Task requirements ▸
Nothing but the pictures should be dropped; repeat the rest of the data below exactly.
The data Start Marker
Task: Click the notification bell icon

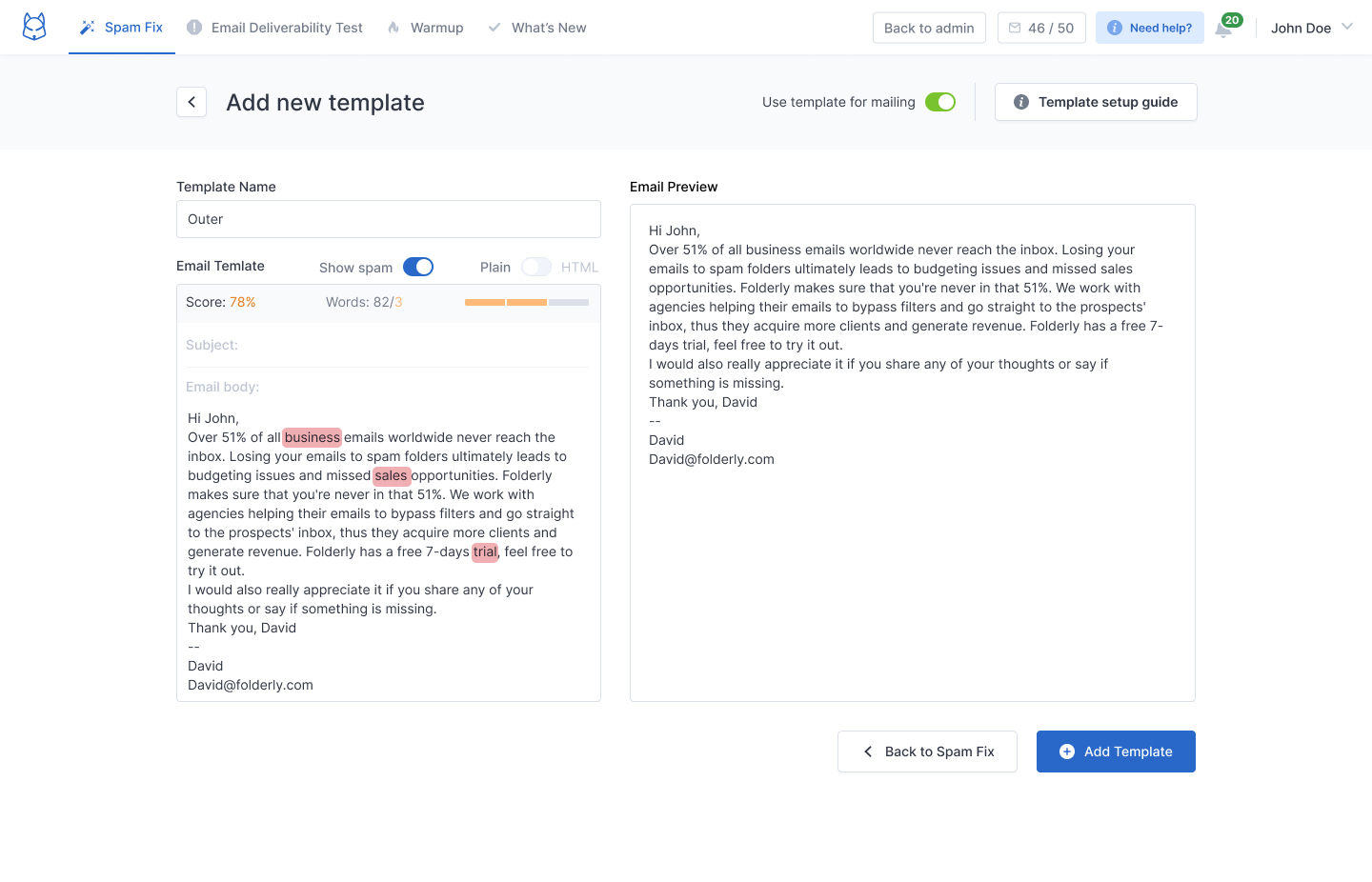Action: 1223,30
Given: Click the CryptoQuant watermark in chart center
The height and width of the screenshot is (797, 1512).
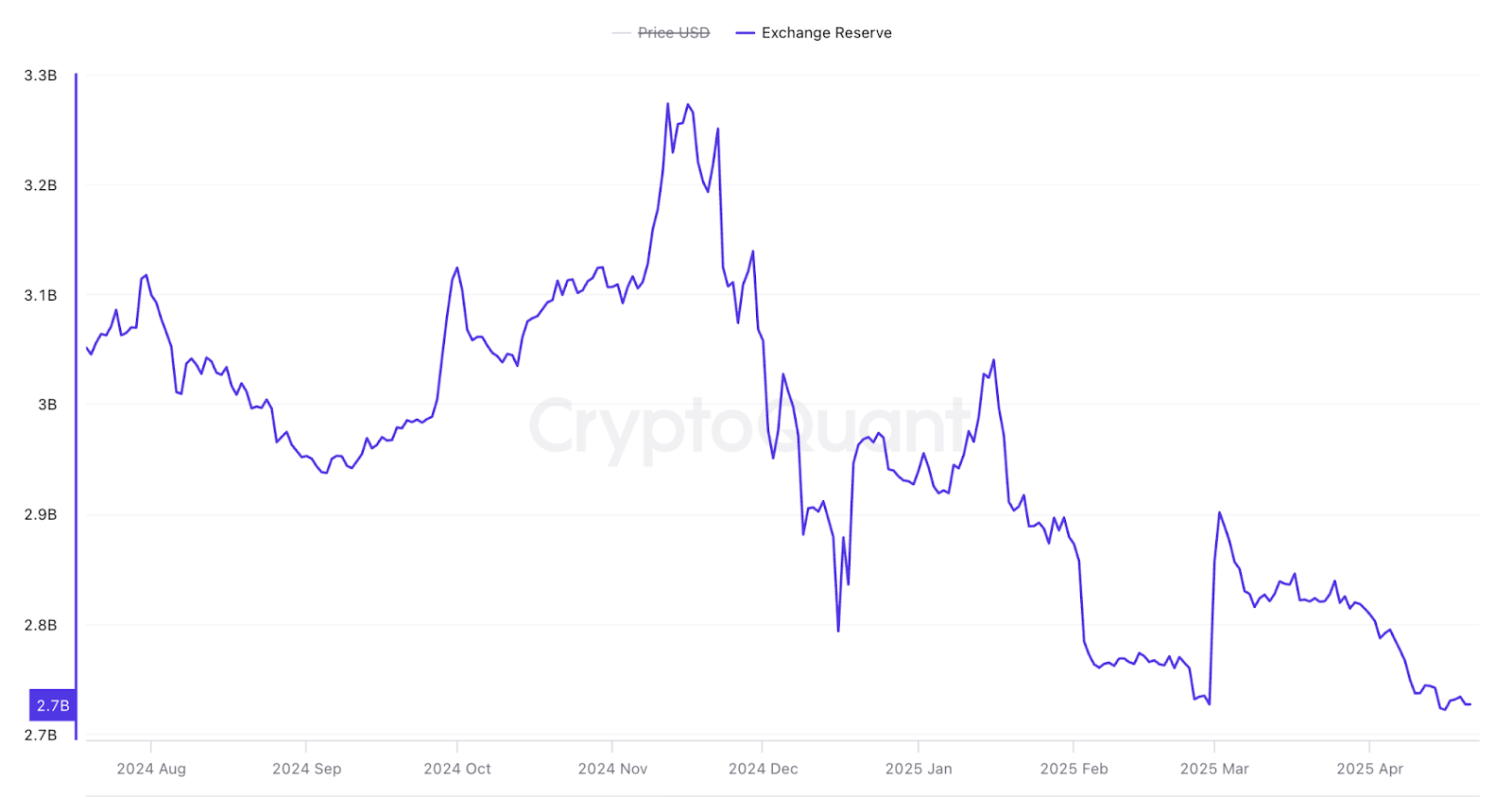Looking at the screenshot, I should [x=750, y=427].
The data End Marker
Task output ▸
Task: Click the notification bell icon

Action: 1223,30
Given: Click the CryptoQuant watermark in chart center
The height and width of the screenshot is (797, 1512).
Looking at the screenshot, I should [x=750, y=427].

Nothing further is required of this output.